= Task instructions =
Starting at the first line of the data below, repeat each line word for word up to and including the line with "Bourses et prix d’excellence (956, 1142)".

Materials provided: Begin

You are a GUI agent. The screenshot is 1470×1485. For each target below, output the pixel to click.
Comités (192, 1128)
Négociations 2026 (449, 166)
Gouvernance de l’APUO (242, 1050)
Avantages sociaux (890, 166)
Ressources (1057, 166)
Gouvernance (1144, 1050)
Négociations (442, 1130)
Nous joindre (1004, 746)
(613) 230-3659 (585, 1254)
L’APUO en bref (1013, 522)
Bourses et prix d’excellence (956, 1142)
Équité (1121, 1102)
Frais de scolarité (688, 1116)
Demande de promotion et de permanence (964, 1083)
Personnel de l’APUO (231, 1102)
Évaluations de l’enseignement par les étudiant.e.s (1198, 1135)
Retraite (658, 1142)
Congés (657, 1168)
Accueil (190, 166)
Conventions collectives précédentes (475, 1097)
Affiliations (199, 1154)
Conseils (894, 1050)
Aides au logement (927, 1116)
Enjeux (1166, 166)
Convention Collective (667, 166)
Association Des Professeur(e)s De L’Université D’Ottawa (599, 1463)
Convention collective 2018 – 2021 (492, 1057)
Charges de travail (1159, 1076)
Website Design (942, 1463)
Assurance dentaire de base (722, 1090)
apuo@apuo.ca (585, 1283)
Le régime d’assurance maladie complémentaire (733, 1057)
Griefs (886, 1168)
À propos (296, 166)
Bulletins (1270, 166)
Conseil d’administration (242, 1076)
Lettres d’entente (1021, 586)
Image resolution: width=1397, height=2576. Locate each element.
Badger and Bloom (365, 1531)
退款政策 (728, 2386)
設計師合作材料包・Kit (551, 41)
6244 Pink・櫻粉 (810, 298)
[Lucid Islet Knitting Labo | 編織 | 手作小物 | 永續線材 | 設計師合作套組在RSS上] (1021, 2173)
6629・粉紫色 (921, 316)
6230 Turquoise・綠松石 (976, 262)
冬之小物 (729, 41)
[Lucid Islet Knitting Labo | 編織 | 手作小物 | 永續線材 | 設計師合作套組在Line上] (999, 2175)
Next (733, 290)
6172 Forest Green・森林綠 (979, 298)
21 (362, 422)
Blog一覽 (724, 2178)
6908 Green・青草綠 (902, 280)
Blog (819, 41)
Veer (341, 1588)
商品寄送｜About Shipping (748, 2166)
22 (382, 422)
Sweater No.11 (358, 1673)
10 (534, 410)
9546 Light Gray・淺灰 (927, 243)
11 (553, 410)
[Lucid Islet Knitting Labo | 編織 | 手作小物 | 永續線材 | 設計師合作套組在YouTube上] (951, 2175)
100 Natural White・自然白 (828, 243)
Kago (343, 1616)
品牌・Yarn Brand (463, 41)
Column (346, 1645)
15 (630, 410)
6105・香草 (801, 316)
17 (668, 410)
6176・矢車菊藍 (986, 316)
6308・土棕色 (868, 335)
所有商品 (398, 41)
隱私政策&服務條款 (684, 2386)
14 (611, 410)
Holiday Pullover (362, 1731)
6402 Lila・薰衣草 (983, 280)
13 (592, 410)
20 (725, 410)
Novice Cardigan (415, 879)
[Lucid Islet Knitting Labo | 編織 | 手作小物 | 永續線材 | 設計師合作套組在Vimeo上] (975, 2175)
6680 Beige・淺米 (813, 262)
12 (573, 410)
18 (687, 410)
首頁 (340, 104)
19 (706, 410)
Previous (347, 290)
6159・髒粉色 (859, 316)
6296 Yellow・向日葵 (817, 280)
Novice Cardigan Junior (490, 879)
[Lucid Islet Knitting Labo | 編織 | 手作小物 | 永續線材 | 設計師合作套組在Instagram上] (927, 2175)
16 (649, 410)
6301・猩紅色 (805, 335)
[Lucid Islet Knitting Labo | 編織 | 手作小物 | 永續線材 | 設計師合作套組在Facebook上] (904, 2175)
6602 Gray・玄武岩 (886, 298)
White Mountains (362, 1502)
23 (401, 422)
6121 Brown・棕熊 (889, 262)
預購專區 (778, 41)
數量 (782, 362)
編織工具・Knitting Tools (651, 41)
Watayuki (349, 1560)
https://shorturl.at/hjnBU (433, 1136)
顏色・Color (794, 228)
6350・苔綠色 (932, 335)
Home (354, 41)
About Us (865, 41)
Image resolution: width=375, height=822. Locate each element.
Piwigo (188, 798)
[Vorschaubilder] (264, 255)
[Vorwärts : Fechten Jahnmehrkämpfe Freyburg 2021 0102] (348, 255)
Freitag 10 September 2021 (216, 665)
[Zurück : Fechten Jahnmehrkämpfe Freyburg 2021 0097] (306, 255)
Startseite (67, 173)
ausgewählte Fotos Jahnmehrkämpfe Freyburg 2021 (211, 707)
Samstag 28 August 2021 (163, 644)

Materials provided: End

= Response =
You are a GUI agent. The screenshot is 1470×1485. For each target below, output the pixel to click.
Comités (192, 1128)
Négociations 2026 (449, 166)
Gouvernance de l’APUO (242, 1050)
Avantages sociaux (890, 166)
Ressources (1057, 166)
Gouvernance (1144, 1050)
Négociations (442, 1130)
Nous joindre (1004, 746)
(613) 230-3659 (585, 1254)
L’APUO en bref (1013, 522)
Bourses et prix d’excellence (956, 1142)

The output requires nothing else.